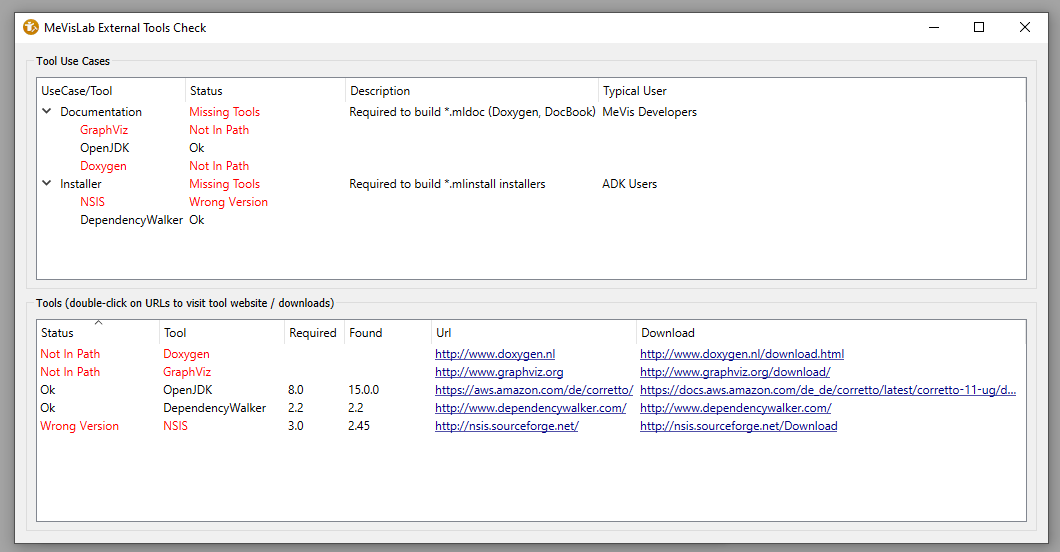
Task: Sort by the Tool column header
Action: click(x=175, y=333)
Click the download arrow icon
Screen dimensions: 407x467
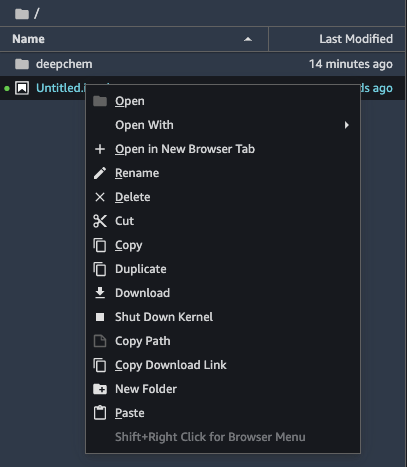tap(100, 293)
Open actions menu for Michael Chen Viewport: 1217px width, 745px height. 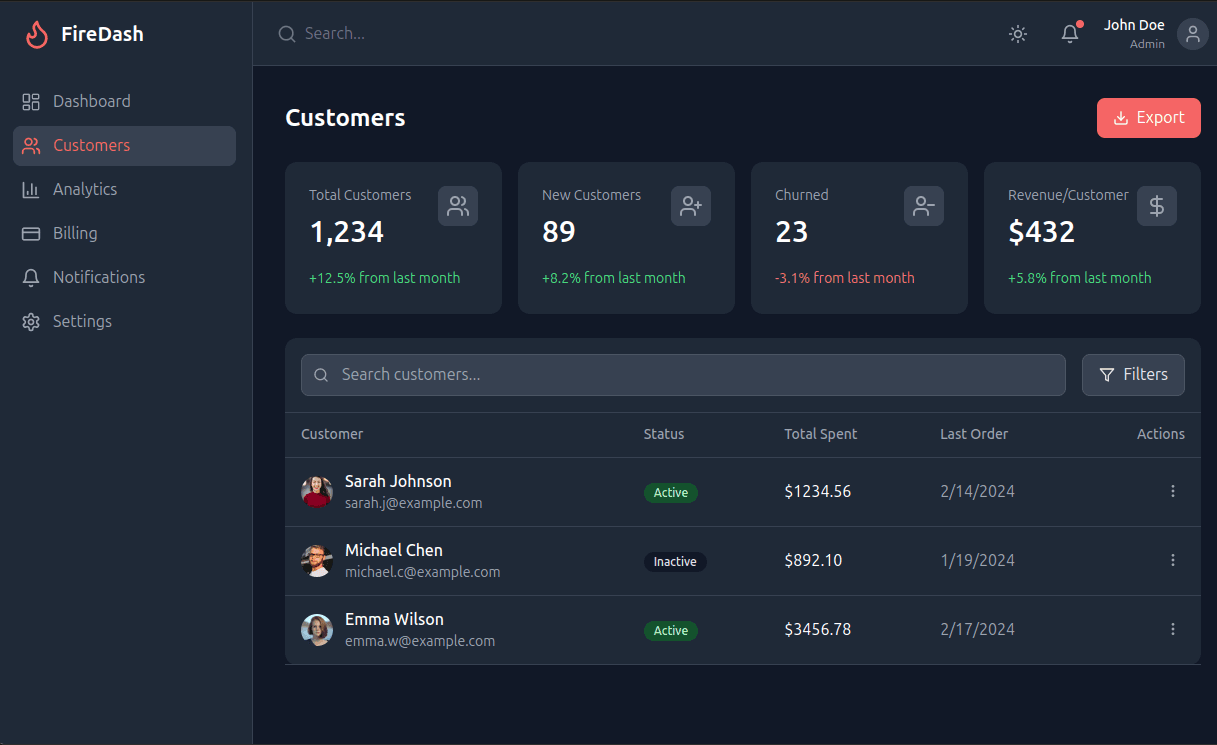[1173, 560]
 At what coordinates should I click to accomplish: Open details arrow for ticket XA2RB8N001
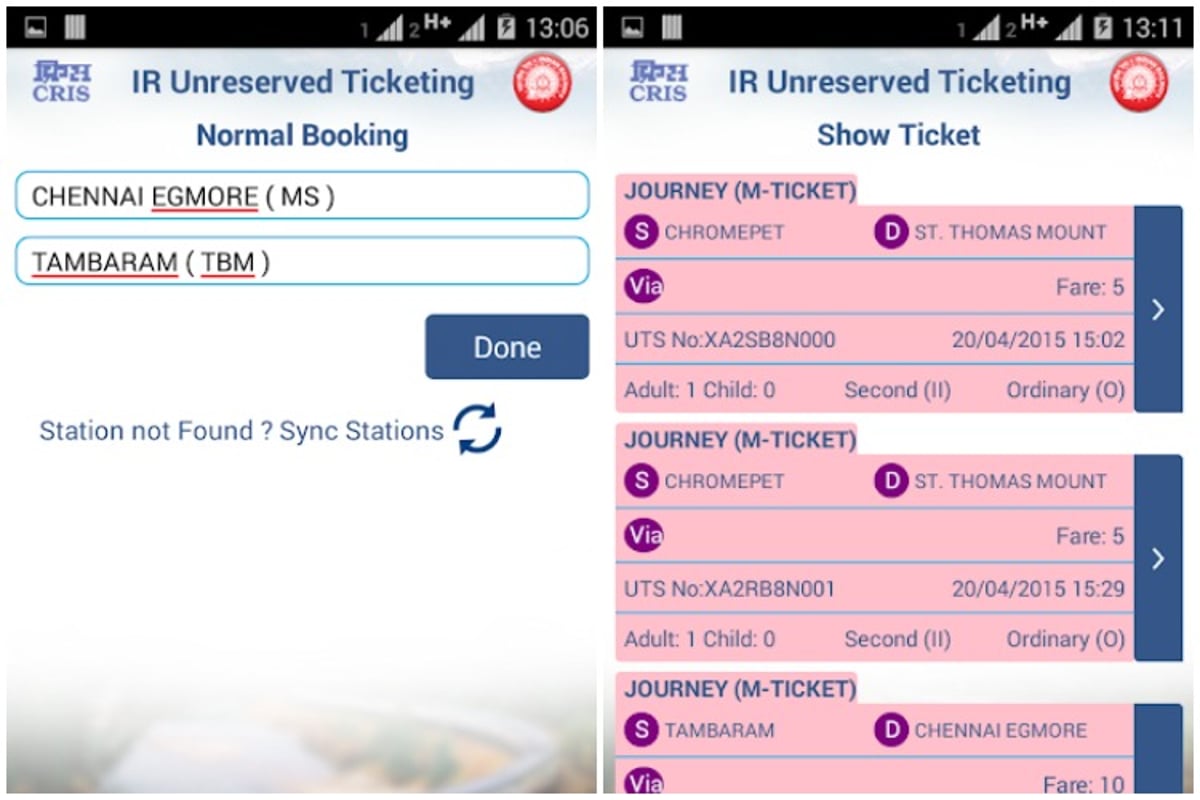pyautogui.click(x=1158, y=558)
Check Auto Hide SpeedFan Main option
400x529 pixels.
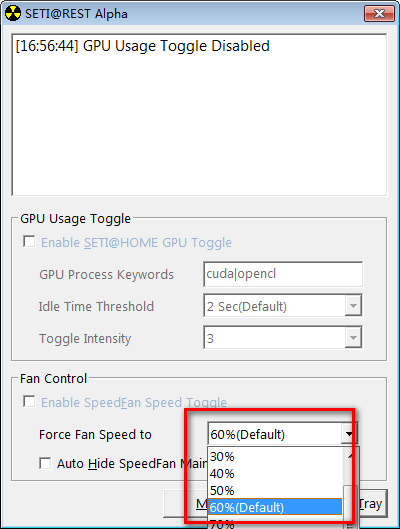coord(45,463)
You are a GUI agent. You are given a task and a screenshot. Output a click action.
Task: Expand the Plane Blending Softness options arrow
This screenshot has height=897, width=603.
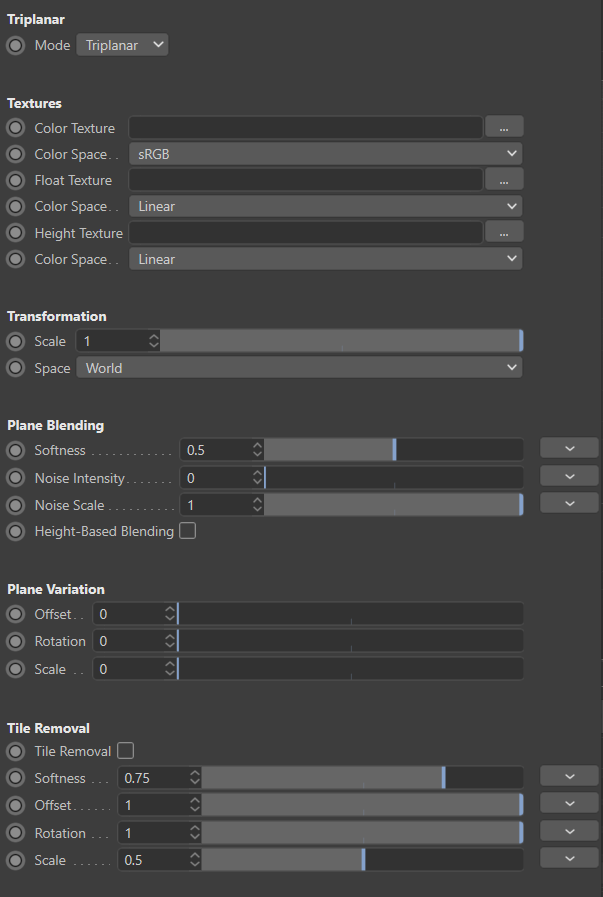point(568,448)
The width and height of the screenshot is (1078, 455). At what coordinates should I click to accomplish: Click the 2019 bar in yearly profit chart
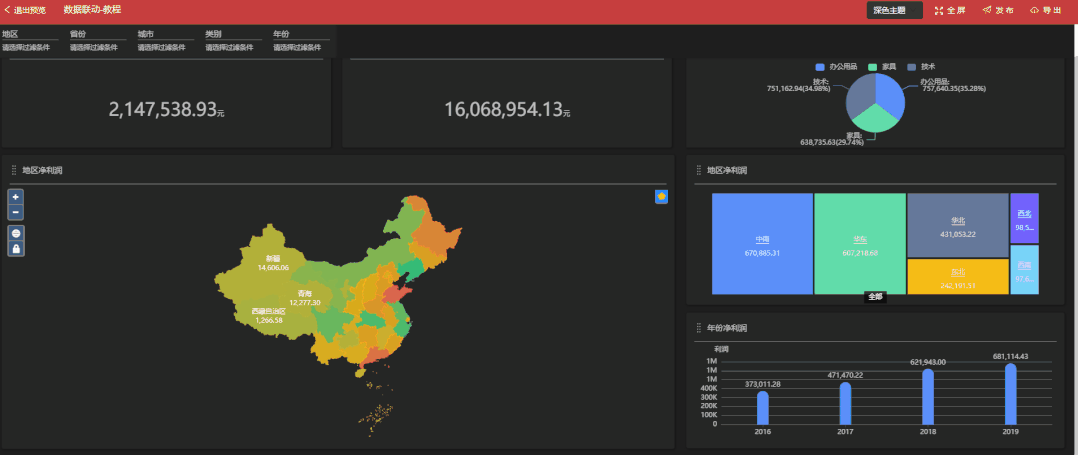[x=1010, y=393]
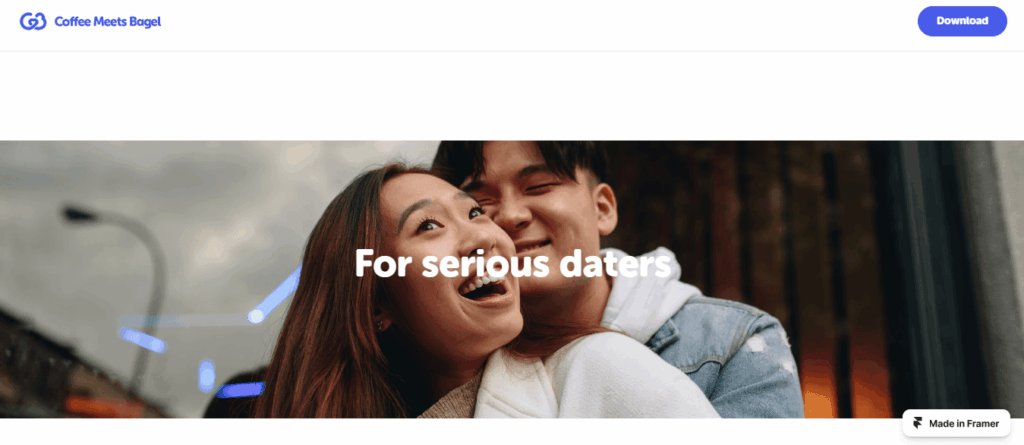Click the Framer logo icon in badge
Screen dimensions: 1024x445
pos(918,423)
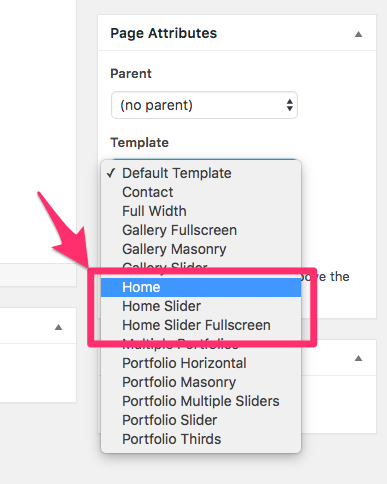Image resolution: width=387 pixels, height=484 pixels.
Task: Pick Gallery Fullscreen template
Action: pos(201,230)
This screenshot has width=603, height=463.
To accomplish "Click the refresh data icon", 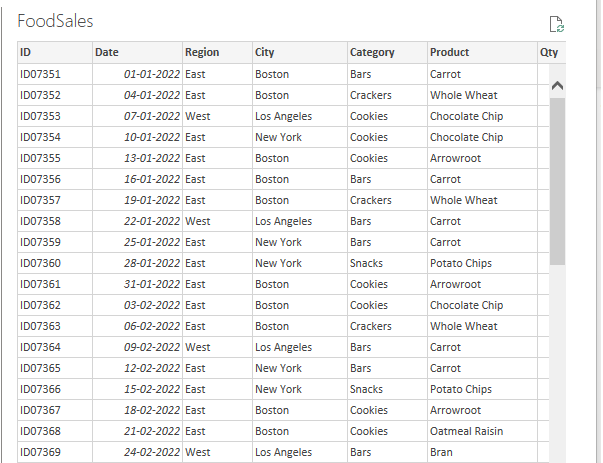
========================================
• _TASK TO COMPLETE_: Reproduce exactly, without any picture, the lines from the one bearing "This screenshot has width=603, height=463." to the last line of the records above.

• _ANSWER SECTION_:
This screenshot has width=603, height=463.
To accomplish "Click the refresh data icon", 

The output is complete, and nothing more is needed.